Believing In Your Success Makes It So

We don't see things as they are. We see things as we are.
-- Anais Nin

I saw the movie "Doubt" a few nights ago and was so moved by this thought-provoking film that I went right home and began journaling. I wrote about the complexity of perception and reality, of what we deem "right and wrong," of moral certitude threatening the reality of the heart and flexible considerations. Did Philip Seymour Hoffman's Father Flynn take advangtage of the vulnerable boy, its first black student, Donald Muller? Or was he taking a special interest to love and guide him amidst the dangerous waters of his situation? Meryl Streep's sister Aloysius rules with the iron-handed assurance of unwavering discipline and installation of fear. She always knows what is right. Was she?

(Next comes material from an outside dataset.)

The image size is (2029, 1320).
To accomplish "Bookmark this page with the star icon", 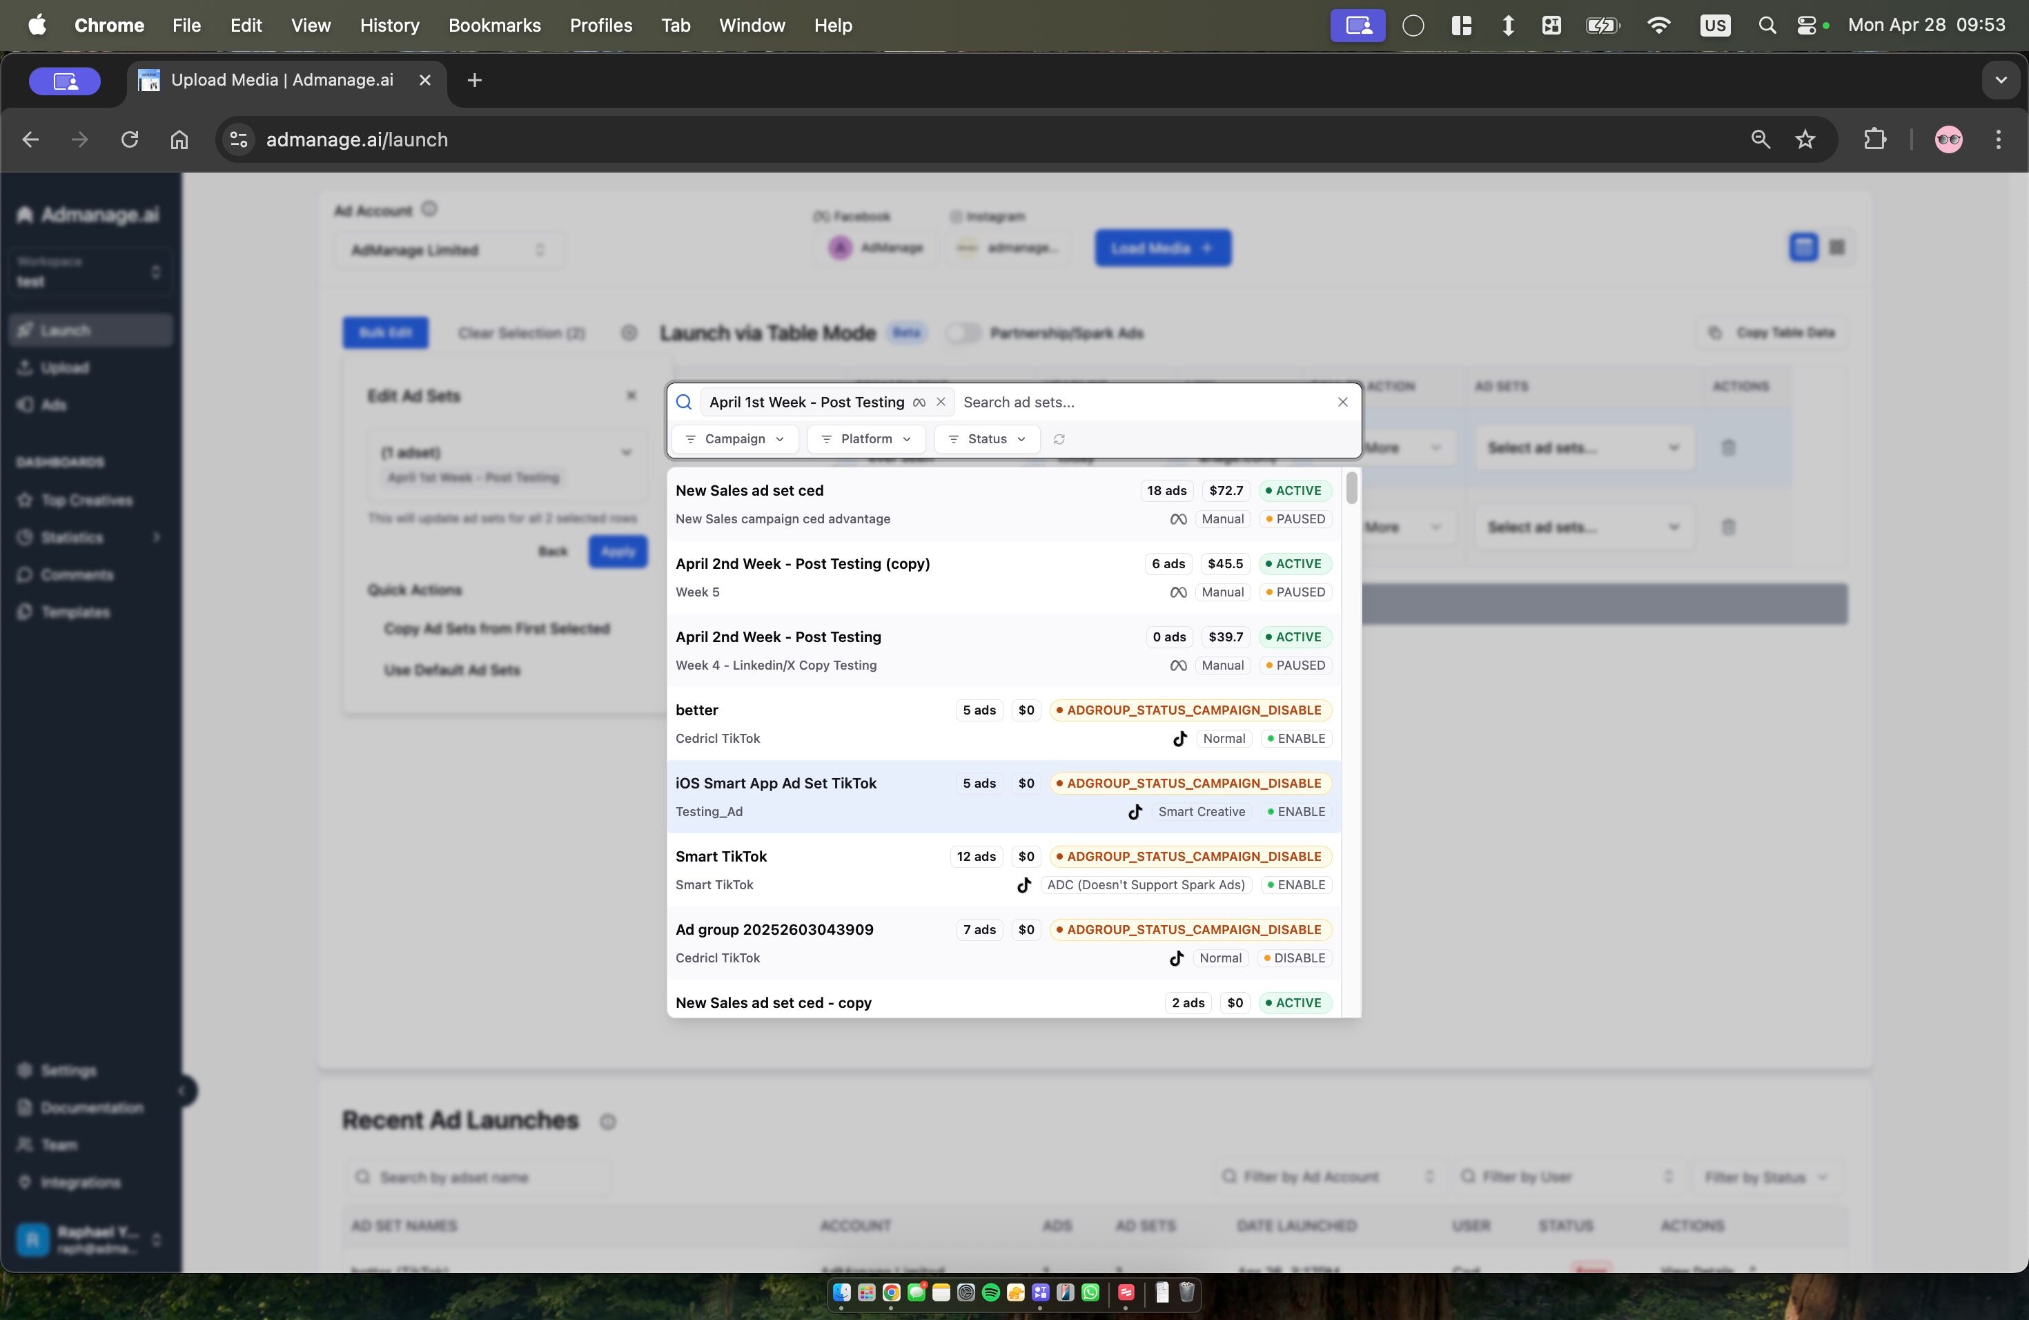I will 1805,139.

We now know that Belief, yes, what we Believe, actually creates our Reality. Perception is through our own lenses. We have known this for a long time. Anais Nin said it well at the beginning of the writing. Norman Vincent Peale knew what he was talking about in his "The Power of Positive Thinking." Our thinking is Powerful! Now in the 21st century, we actually have the science to back up the knowlege that Belief creates your reality.

I urge you to visit Bruce Lipton's book, "The Biology of Belief: Unleashing the Power of Consciousness, Matter and Miracles," Bruce H. Lipton, 2005. Also please note Dr. Masaru Emoto's work entitled, "The Hidden Messages in Water," Masaru Emoto, 2001 (Japan), 2004 (USA). The scientist in you will be marveling at how our beliefs create literal chemical synaptic changes in our body's functioning. Dr. Emoto shows pictures that display how your belief and emotional attitude toward water( whether loving or hateful) actually changes its crystals from beautiful and symmetrical to ugly and asymmetrically harsh.

Imagine how our own thoughts could shift to create a more supportive, vibrant, powerful, productive, successful reality for ourselves and for those around us. Check out the science of Belief. And if you aren't interested, well just take a look at how things have manifested in your life. Really, how did your success come about? Believing makes it so. In Doubt, we are left not really knowing what is the truth - at least that is what my lenses left me to believe. What do you believe? Whatever it is, it is so.